When you hear the CEO has ‘resigned’ and has already departed the organisation, a series of usually predictable events emerge. For a start, company announcements that a search for a new CEO is underway and that nothing will change will immediately follow, designed to settle the anxiety of the unknown. In all likelihood, the only certainty is that everything will change; but what isn’t known is to what and when? There is always collateral damage as others willingly or unwillingly depart with the CEO.
The Law of Unintended Consequences
This is where The Law of Unintended Consequences comes to bare. Internal network contacts you have developed, from the CEO and their EA down, are no longer available to you. The executive suites take on eerie emptiness where once the C-suite planned the company’s future direction. All is not lost however, those who have left usually re-emerge in leadership roles in other organisations and become valuable all over again.
However, for the moment, your senior management contacts are no more. As the new team installs itself you are faced with having to invest your considerable relationship skills with a whole new array of senior managers. The new CEO invariably brings their own team with them and old alliances are severed and new ones formed. You may have been with the company for years but it now feels like you are the outsider.
Early warning signs that it may be time to go can include:
- Direct reports are siphoned off.
- Suddenly your travel and other expenses are queried.
- Being told you ‘better pull your socks up or else’.
- Being asked how you think you are going; quickly followed by your new manager’s assessment.
- Being excluded from planning and strategy meetings and social engagements you otherwise would have been a key participant.

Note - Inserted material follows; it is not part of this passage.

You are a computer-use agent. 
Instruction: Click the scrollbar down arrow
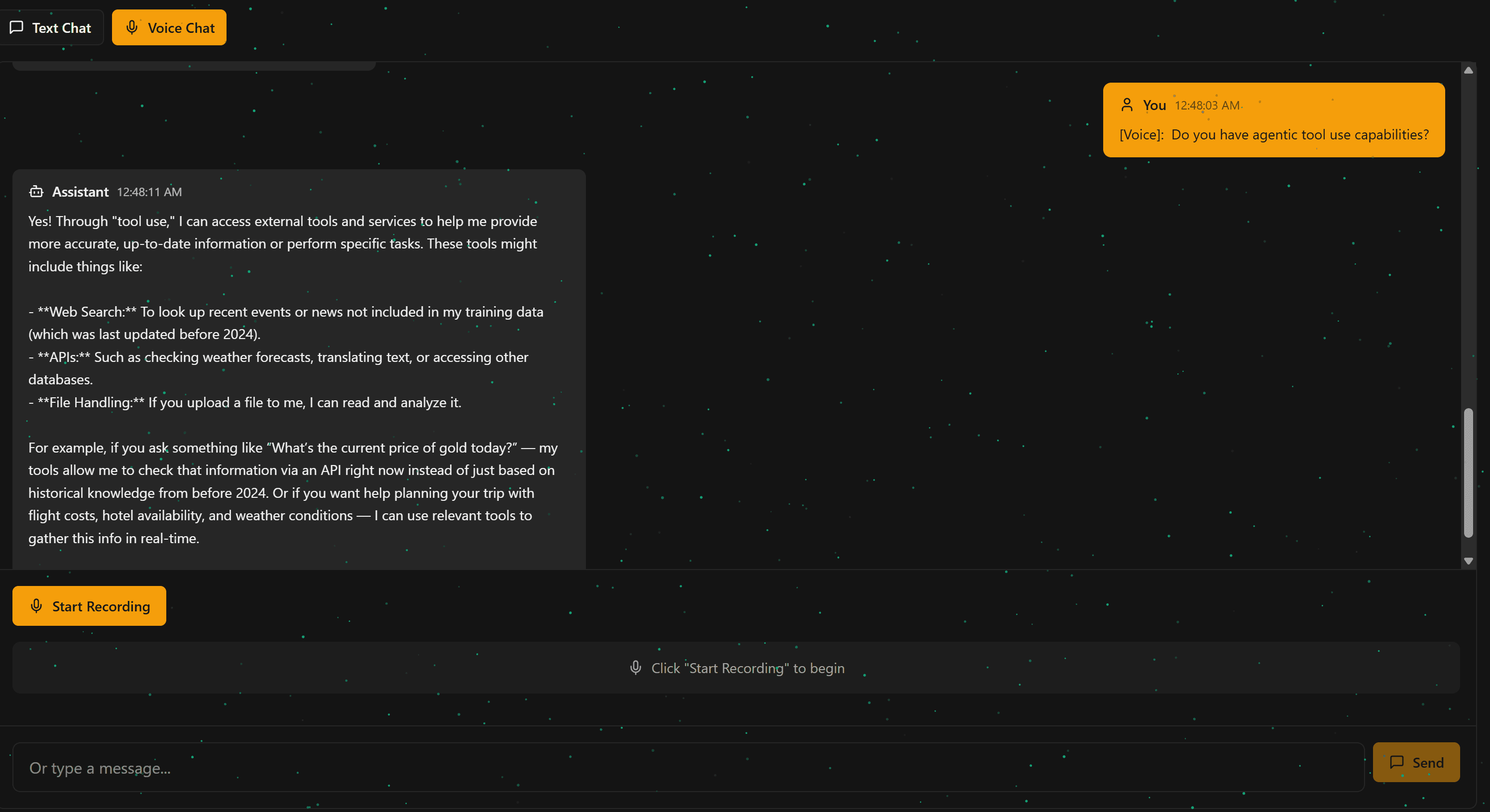pos(1469,561)
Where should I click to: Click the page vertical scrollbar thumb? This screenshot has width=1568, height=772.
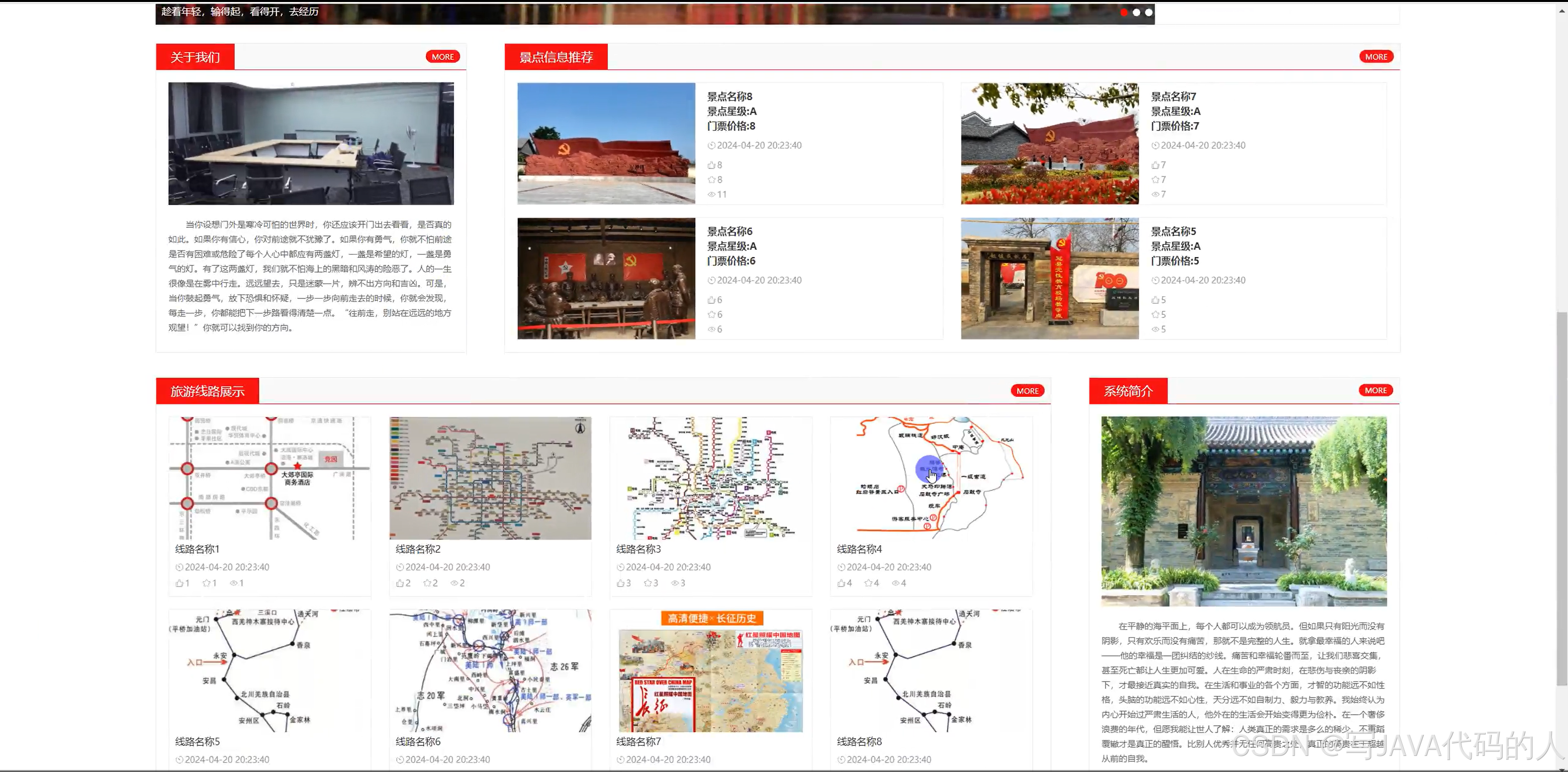coord(1561,499)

- Your view and input is not required unless asked for and new alliances are formed that don’t include you.
- Being side lined into a ‘special projects’ role or even worse with nothing whatsoever to do but read the daily newspapers. This is disempowering and it is explicitly intended to be so.
These are just a few indicators and there are many more but equally you may be feeling:
- You just don’t fit anymore and your motivational fit has hit an all-time low.
- You are isolated, helpless and not in control.
- A values misalignment and lack of meaning in your work.
- The new emerging organisation is no longer a good career or culture fit.
- You no longer want to use your talents to help your organisation.
- Pestering recruitment firms trying to head hunt you become welcome interruptions to your routine.
- Your internal network feels your pain and ceases to publically, but may privately, support you.
- Surfing the internet at work becomes more interesting than your job.
- You become overly critical of management and the company and have very little good to say.
If any or all of these conditions resonate with you, it may very well be time to opt out or at the very least take a fresh approach and find a way to adjust positively and meaningfully. The only person it hurts is you to remain in an environment that strips you of your self esteem and erects barriers to career satisfaction.
If the company no longer provides a good fit either way, face it and deal with it. It is always better to proactively manage career changes than drift along hoping things will get better. This may require tact, diplomacy and strategy. The important thing is to remain in control no matter what the implications and unintended consequences of management changes.
Plan for navigational change and build it into your career plan.